The study said only three major “holdouts” remain — the Development Bank of Latin America, the Islamic Development Bank and the New Development Bank — though many of the major shareholders in those institutions were part of the G20 pledge.
Xi's September announcement that China would no longer be involved in overseas coal projects was the most significant change so far, depriving coal-fired power of its biggest financial backers, including the China Development Bank and the Export-Import Bank of China, the study said.
The decision appears to have had an immediate effect on the country's financial institutions, with the Bank of China vowing to end new overseas coal mining and power projects starting in October.
One expert involved in drawing up guidelines to decarbonise China's Belt and Road investments said Chinese financial institutions were aware of the waning demand for coal-fired power, making it easier for Xi's order to be implemented.

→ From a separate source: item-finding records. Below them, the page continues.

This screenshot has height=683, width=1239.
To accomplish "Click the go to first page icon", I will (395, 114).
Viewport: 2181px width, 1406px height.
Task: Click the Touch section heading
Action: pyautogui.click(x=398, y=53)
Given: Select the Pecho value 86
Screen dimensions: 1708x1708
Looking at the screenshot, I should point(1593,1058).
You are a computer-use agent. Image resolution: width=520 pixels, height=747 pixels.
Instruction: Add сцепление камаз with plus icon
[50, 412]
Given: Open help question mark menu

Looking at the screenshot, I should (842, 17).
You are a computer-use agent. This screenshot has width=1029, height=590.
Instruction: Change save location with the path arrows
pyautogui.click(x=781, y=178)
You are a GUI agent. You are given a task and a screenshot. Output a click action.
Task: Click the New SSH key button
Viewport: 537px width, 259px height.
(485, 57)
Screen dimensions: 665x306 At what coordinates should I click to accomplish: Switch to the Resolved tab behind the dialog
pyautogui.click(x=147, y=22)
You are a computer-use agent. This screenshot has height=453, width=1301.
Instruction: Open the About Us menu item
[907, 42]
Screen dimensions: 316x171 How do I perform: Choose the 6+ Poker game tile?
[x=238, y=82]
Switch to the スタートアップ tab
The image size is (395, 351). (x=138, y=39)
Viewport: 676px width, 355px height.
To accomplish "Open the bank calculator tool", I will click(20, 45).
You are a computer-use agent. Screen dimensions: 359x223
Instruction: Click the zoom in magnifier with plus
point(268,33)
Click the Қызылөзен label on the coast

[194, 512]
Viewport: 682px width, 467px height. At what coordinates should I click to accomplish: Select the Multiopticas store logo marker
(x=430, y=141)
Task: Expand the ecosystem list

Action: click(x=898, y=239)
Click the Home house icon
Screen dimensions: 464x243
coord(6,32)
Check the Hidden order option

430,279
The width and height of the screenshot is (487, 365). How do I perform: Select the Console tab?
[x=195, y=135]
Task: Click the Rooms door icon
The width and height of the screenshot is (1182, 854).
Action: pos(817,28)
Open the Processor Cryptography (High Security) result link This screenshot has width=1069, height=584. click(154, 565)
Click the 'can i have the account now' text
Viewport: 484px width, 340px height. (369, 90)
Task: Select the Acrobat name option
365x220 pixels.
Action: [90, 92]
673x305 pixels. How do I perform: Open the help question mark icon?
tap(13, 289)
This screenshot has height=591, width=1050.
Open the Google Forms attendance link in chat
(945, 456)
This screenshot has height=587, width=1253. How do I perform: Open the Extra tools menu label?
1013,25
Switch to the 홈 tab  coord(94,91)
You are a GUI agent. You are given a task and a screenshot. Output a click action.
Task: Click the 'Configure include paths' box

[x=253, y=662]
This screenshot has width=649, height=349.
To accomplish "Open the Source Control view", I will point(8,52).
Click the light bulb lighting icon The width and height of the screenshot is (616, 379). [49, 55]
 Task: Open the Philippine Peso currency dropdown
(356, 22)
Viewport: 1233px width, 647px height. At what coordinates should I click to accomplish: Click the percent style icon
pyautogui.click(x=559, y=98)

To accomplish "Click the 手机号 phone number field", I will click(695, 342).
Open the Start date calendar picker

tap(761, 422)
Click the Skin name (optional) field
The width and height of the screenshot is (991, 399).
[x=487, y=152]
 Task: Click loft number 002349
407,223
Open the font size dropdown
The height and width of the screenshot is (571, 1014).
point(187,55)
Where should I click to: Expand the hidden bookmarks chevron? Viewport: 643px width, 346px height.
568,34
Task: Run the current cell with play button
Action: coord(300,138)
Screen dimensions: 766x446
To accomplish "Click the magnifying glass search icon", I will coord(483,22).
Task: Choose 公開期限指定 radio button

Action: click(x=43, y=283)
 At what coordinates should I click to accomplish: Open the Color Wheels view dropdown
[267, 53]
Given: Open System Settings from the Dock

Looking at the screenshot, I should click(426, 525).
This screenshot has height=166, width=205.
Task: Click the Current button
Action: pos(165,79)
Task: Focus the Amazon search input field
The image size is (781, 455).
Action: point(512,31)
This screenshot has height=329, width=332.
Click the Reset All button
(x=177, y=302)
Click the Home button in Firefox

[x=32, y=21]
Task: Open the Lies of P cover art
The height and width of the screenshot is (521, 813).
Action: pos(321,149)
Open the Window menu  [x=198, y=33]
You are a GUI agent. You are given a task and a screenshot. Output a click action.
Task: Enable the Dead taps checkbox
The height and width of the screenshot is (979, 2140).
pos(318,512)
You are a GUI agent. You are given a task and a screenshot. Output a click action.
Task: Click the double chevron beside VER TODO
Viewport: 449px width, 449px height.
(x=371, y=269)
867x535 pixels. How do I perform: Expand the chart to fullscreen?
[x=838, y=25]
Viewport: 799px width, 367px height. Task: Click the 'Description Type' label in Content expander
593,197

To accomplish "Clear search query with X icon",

“They are quite serious about it,” said the expert, who did not want to be named because of the sensitivity of the matter. “They are not looking for excuses to continue the projects; they are looking for reasons not to continue.”
With coal already struggling to compete with renewables — and many analysts forecasting that the sector will eventually consist of billions of dollars worth of “stranded assets” — China's decision to pull out represented a rare alignment of political, economic and climate interests, analysts said.
“The economics have changed, and their experience with financing coal with the Belt and Road Initiative wasn't good — there are already issues with host countries defaulting on debt,” said Matt Gray, analyst with the climate think-tank TransitionZero. “I think they now have the political signals (to stop investing) that they have been crying out for all along.”